[Data for review]:
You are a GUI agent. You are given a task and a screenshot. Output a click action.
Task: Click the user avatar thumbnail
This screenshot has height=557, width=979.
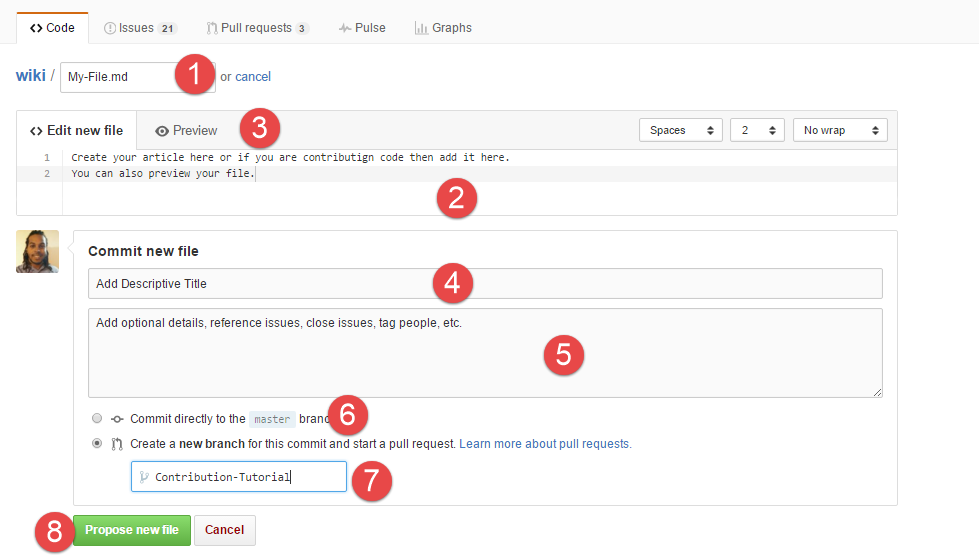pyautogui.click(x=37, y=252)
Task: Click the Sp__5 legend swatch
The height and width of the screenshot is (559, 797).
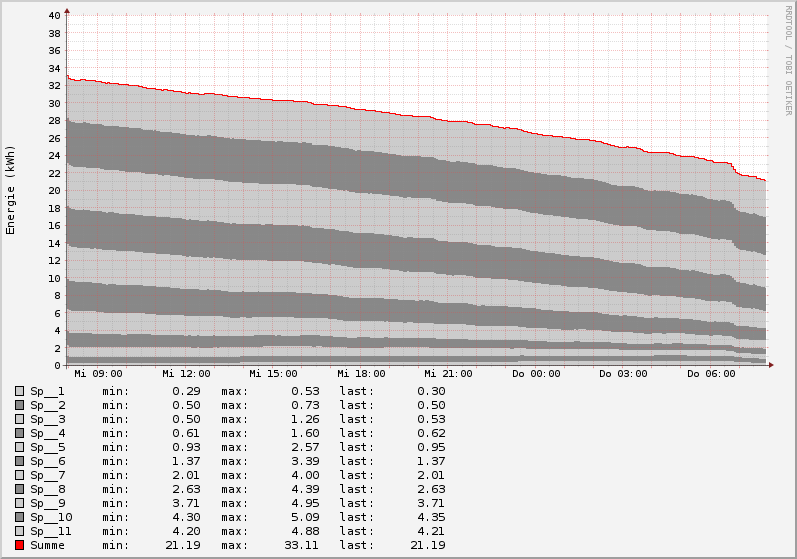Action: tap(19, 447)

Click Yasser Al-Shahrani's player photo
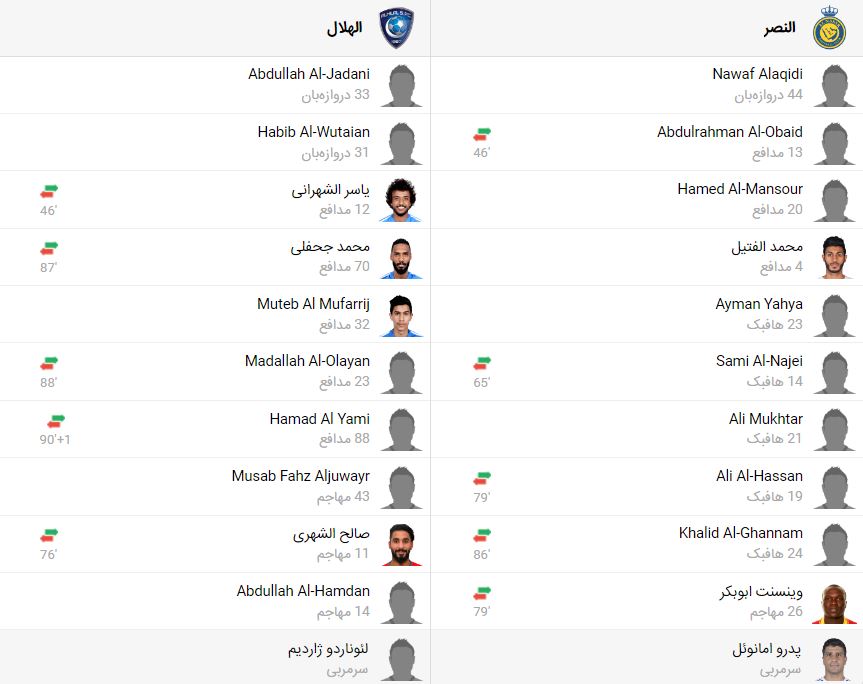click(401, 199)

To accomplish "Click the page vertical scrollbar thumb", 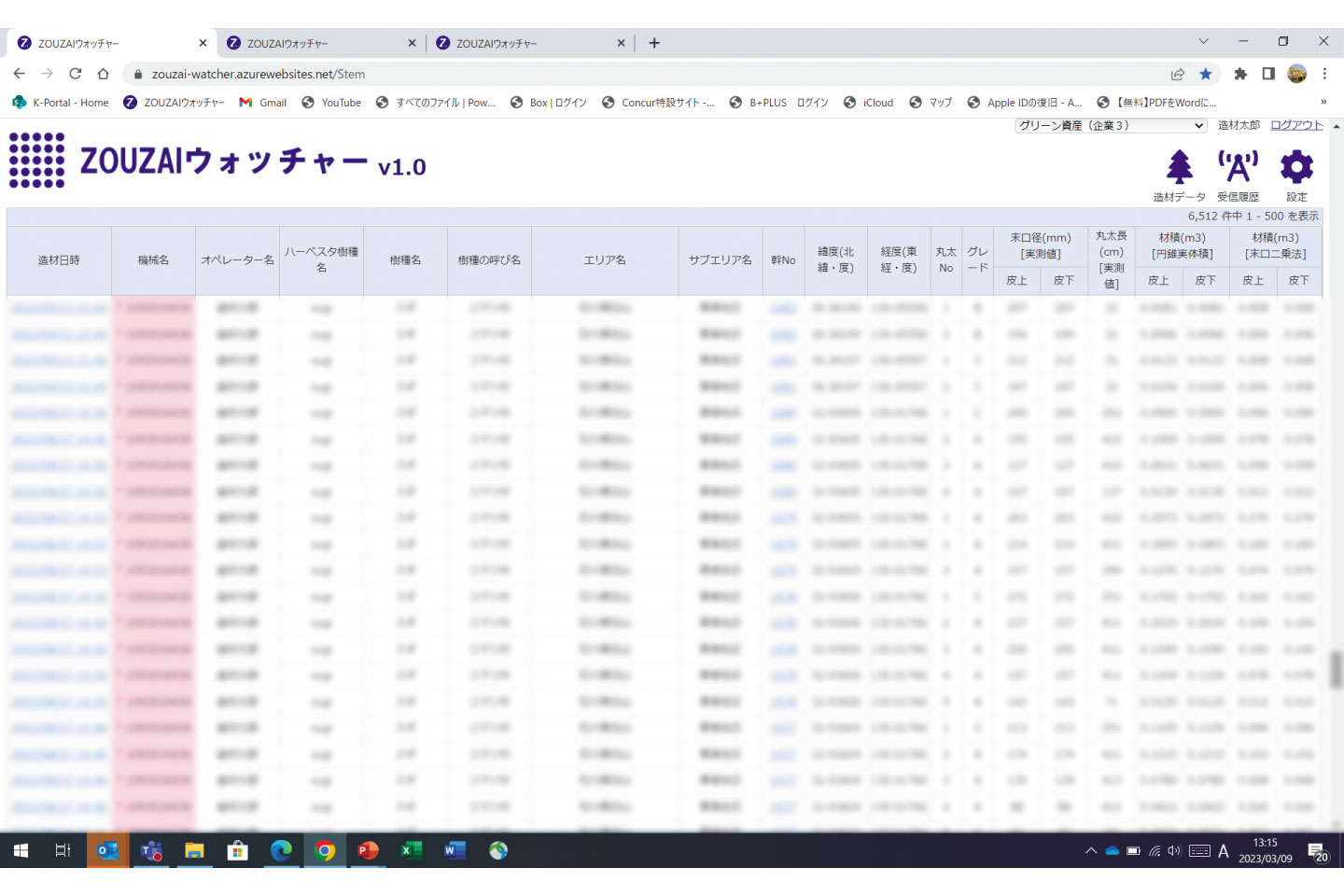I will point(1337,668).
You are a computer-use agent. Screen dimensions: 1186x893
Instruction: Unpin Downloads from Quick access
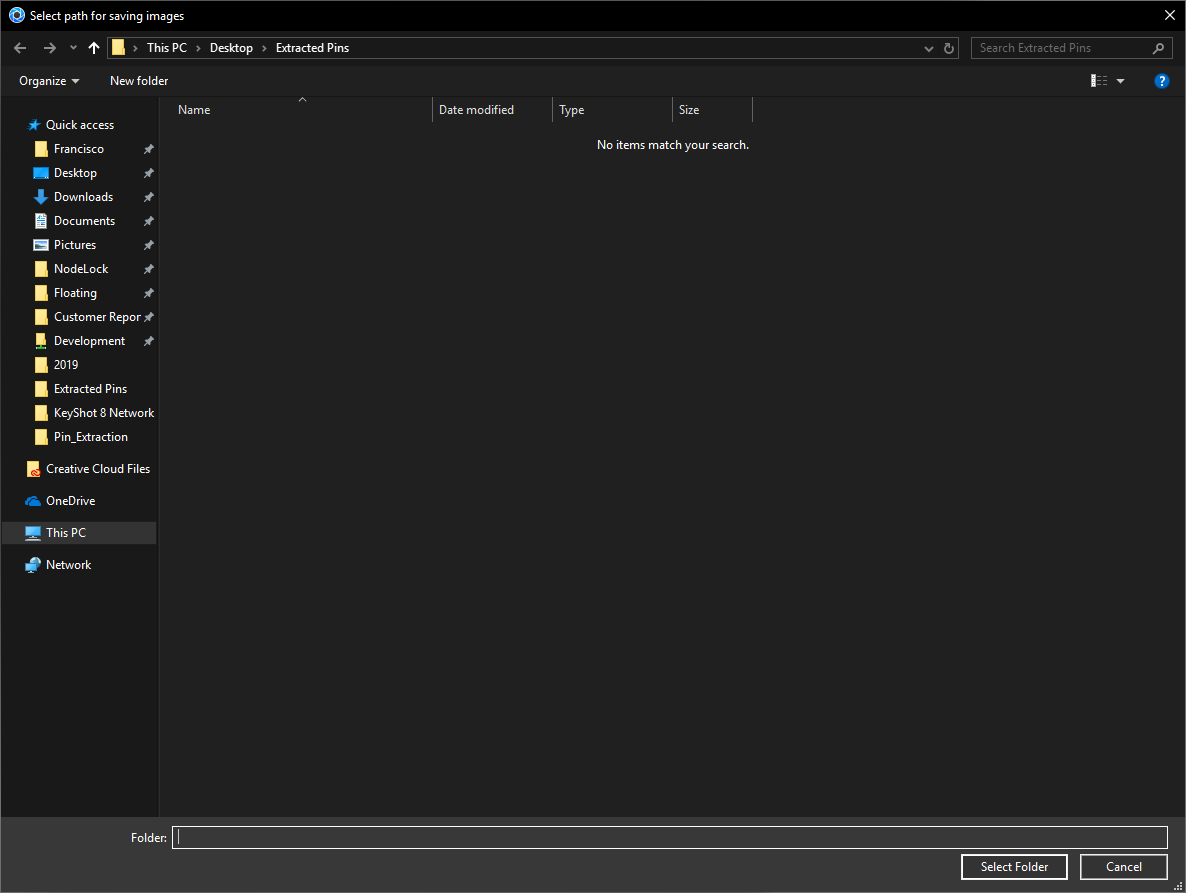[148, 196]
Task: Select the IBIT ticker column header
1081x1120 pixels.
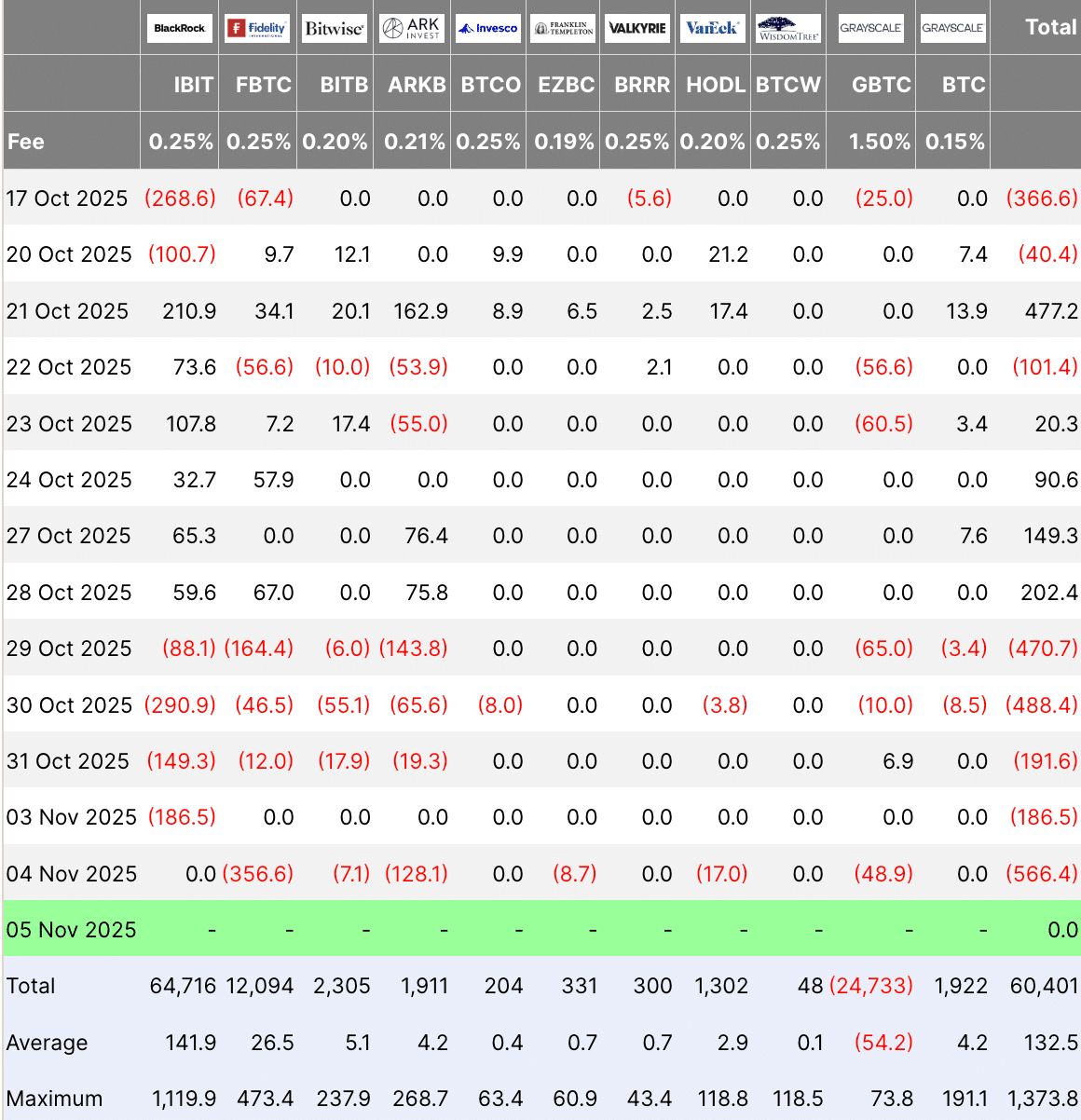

[Problem requirements]: Among the lines of the entries above, count those containing the string "agent". Write the number alone.

[Exercise answer]: 2